The back page of the symphony's 1994 program lists donors who gave $25,000 or more - none of them were banks. By contrast, the defunct San Diego thrifts each used to give $100,000 annually, Mr. Buckley said.
Executives of all the banks and thrifts doing business in town serve on a variety of local boards. But that, many say, is not the same as having a bank chairman as a director - a chairman such as a Great American's Gordon Luce or Homfed's Kim Fletcher.
"These guys could pick up the phone and twist some arms," said Alan Ziter, executive director of the San Diego Performing Arts League.
Mr. Ziter and others stressed, however, that the big banks now operating here do a commendable job in their philanthropic work. Though the symphony has failed, numerous other cultural institutions, such as the opera and the Globe Theatre, are thriving - thanks in part to the banks, they said.
But the impact of losing a locally headquartered bank is real, others said.

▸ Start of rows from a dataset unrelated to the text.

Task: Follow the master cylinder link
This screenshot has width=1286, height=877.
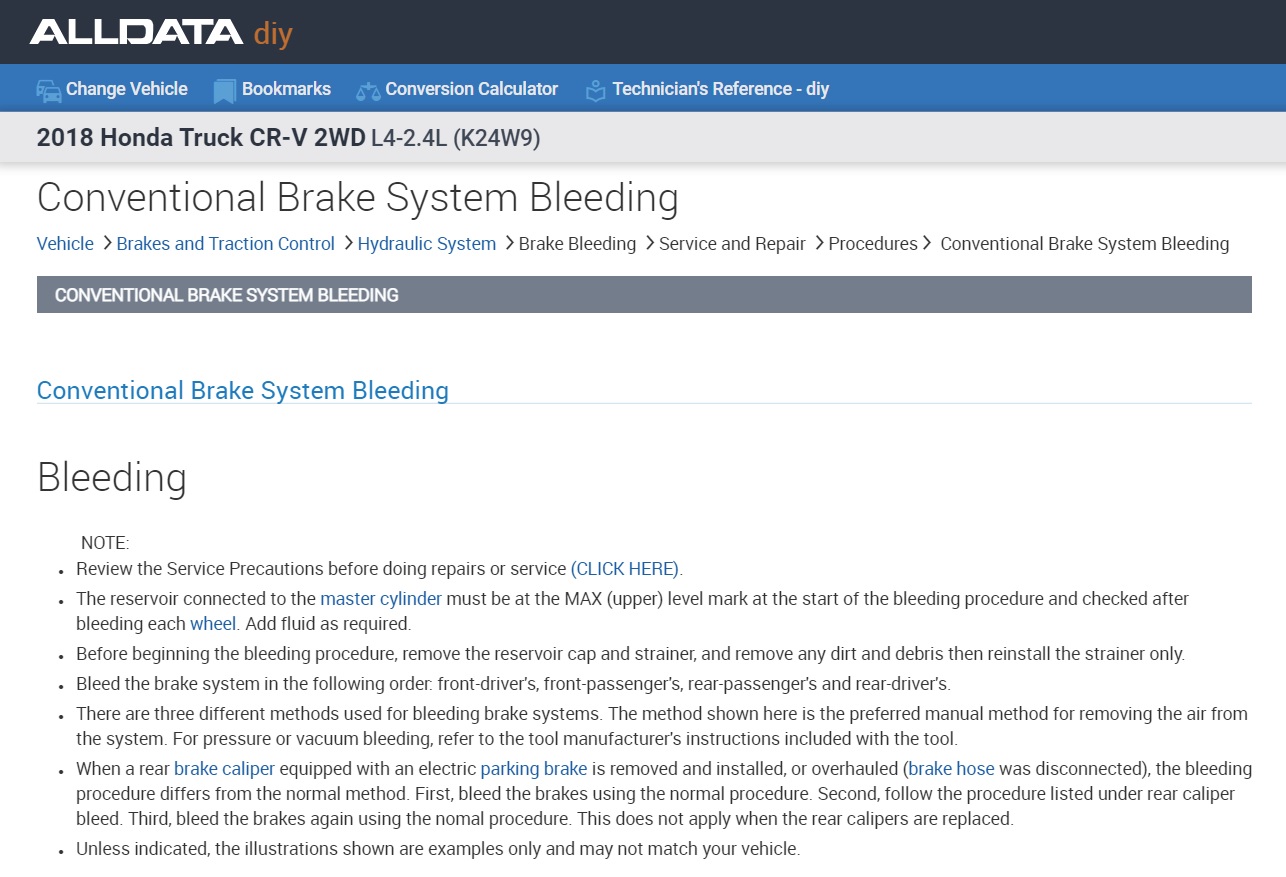Action: click(380, 599)
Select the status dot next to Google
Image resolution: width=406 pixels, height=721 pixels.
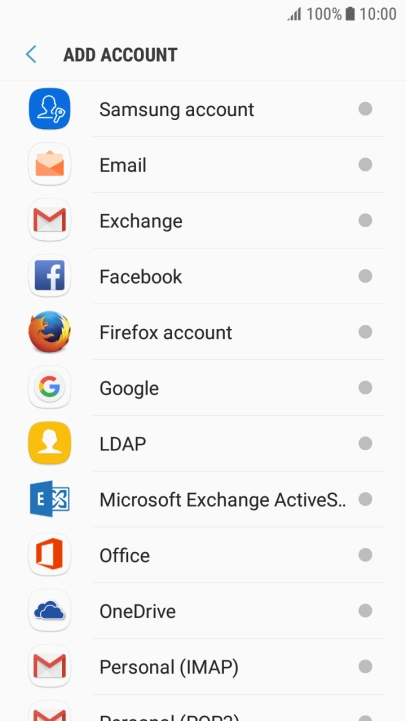[x=365, y=388]
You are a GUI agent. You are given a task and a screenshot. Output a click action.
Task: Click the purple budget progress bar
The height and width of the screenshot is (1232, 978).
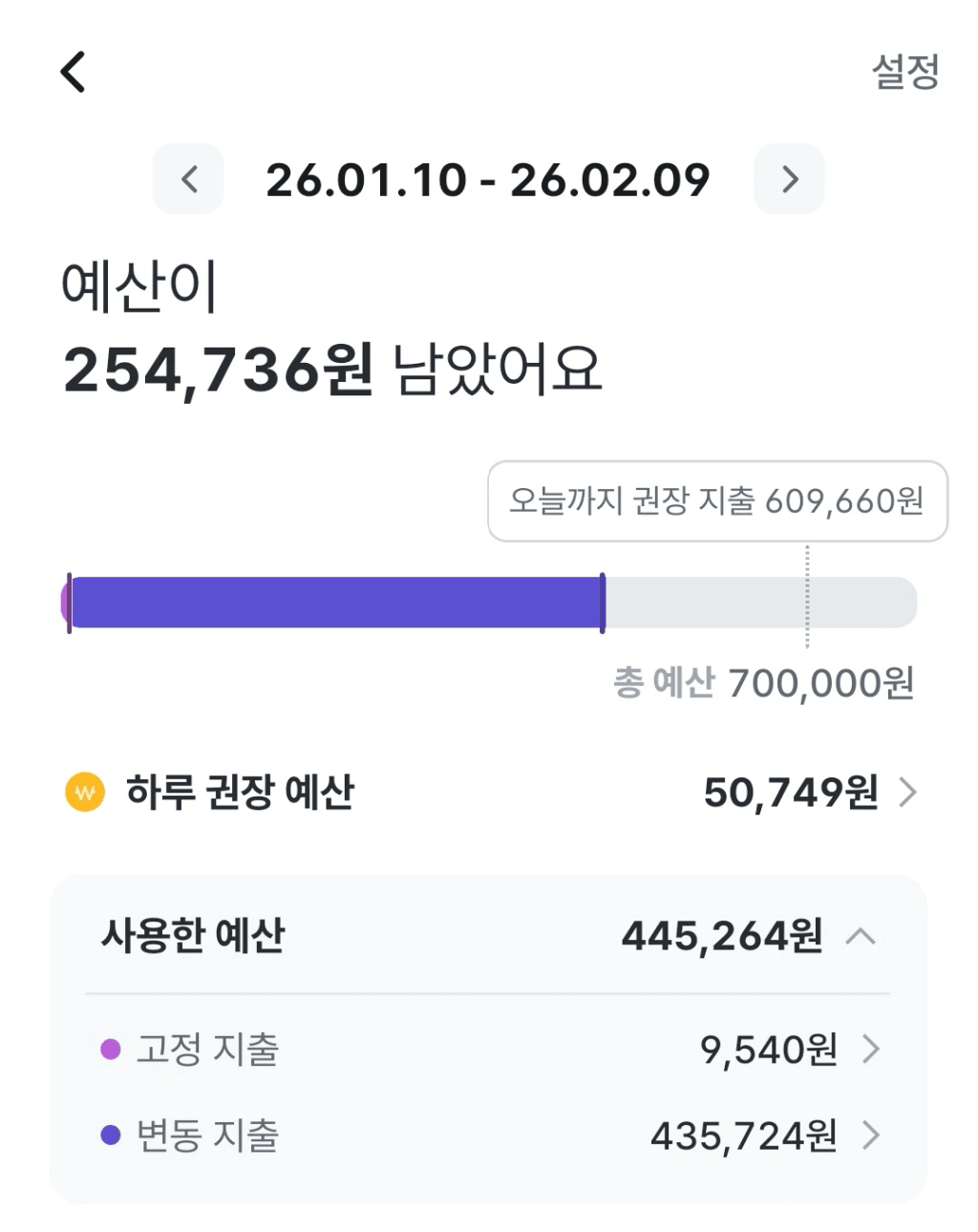click(336, 603)
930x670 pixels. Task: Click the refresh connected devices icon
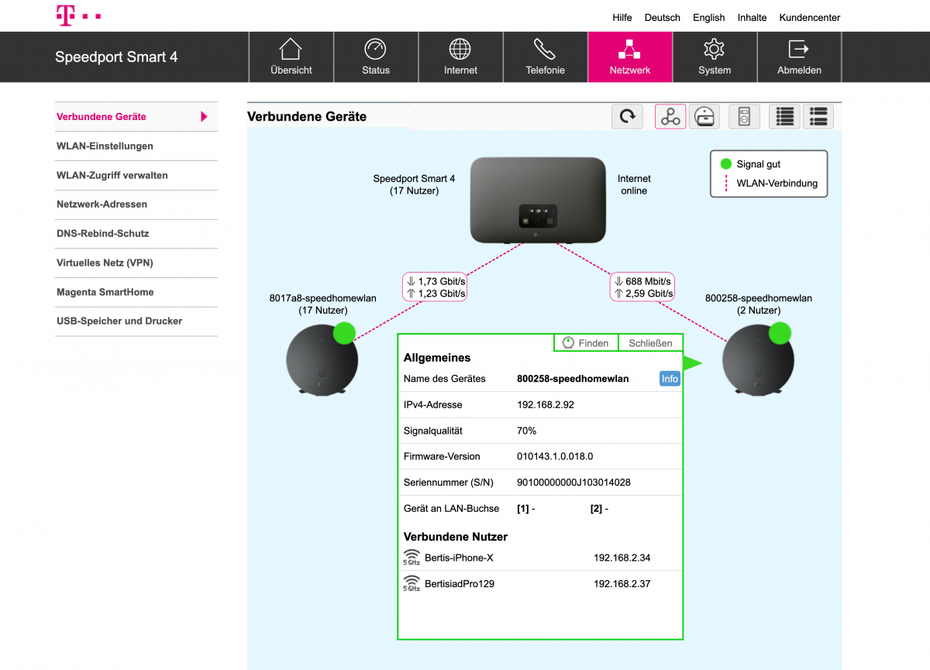pos(627,117)
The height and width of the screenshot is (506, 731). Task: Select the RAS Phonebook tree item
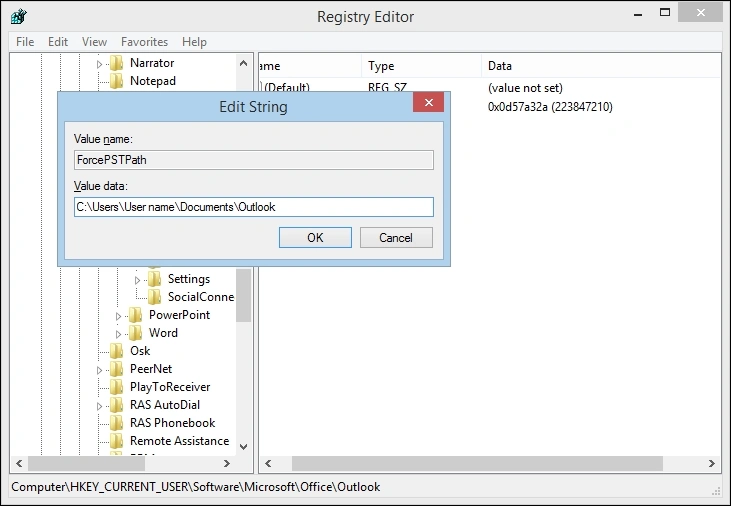[x=172, y=423]
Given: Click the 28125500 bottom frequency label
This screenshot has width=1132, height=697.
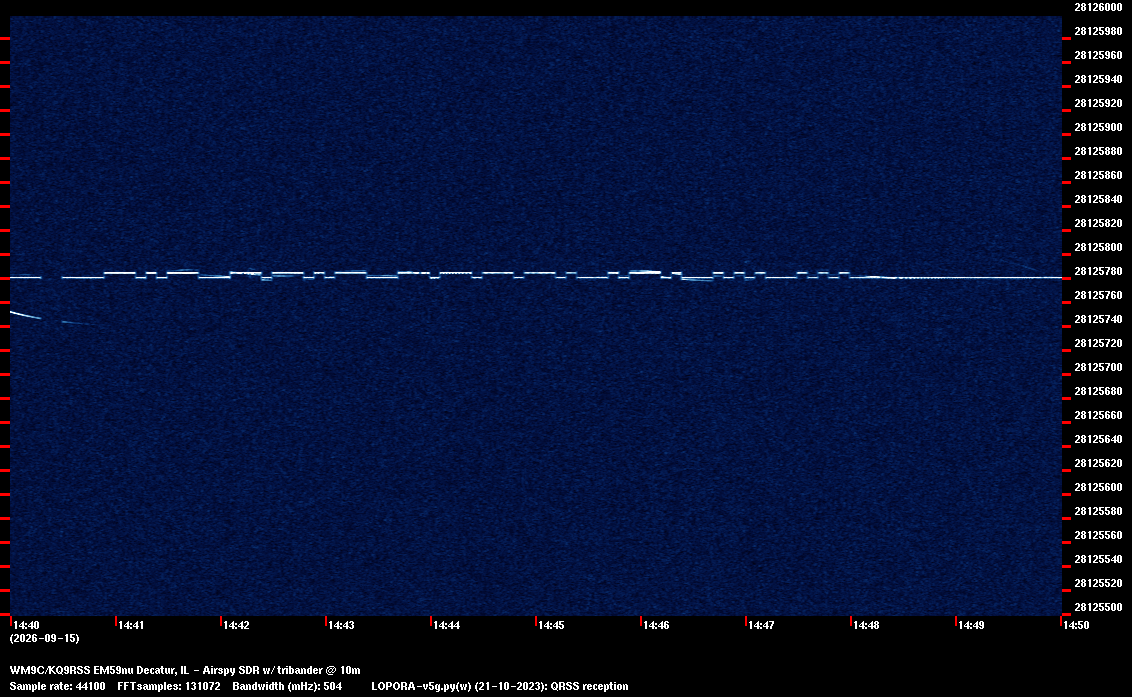Looking at the screenshot, I should [x=1098, y=607].
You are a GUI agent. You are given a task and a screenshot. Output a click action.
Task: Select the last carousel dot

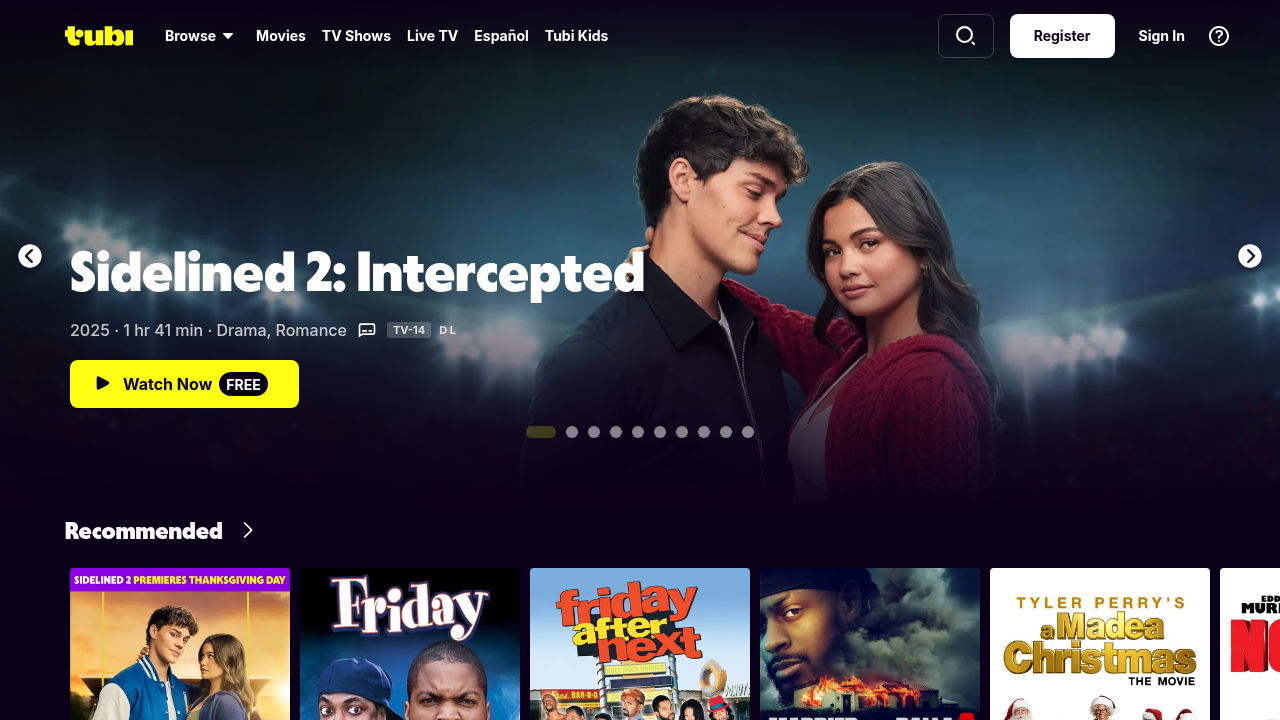(748, 432)
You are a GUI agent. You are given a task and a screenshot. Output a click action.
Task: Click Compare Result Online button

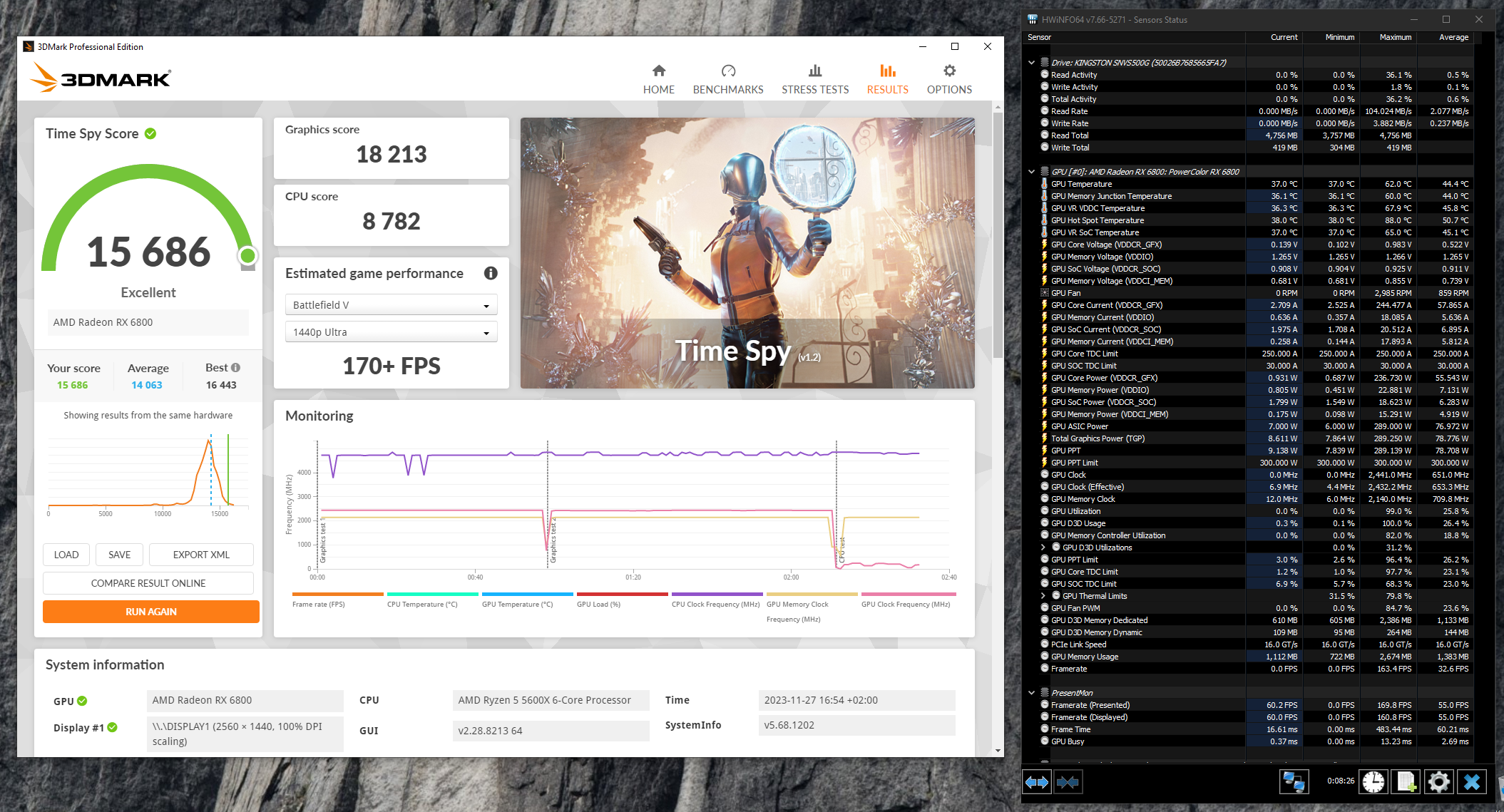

Take BankAmerica's charitable contributions record as an example. Though its donations to the San Diego community have been generous, they pale in comparison with its contributions to its hometown.
From 1986 to 1995, for example, BankAmerica gave $2.7 million in San Diego County. During that same period, the bank gave $20.5 million in San Francisco County, where more than three times as many of its employees are based.
"It's just a matter of there being fewer financial institutions, fewer employees, and so ultimately less dollars to go around," said Joe Passaretti, campaign director for the San Diego United Way, which used to depend on four local institutions for about $1 million annually.
And there's the economic impact.
In the past six years, the number of San Diego bank jobs has fallen by 8,000, or 27%, according to the San Diego mayor's office. Capital, in the form of bank deposits, has also flowed out of the city in that time - by more than $7 billion, or 35%, according to Sheshunoff Information Services.
Acknowledging the severity of the problem, Mayor Susan Golding in October co-hosted with Eugene A. Ludwig, the comptroller of the currency, a public forum on the impact of bank consolidation on the city.
"I think what we learned from the hearing was that San Diego has been hit hard, but that it's not alone," said Maryanne Pintar, the mayor's press secretary. "Other communities around the country are grappling with the same problems, but we will still continue to fight to make sure that we don't take any more hits."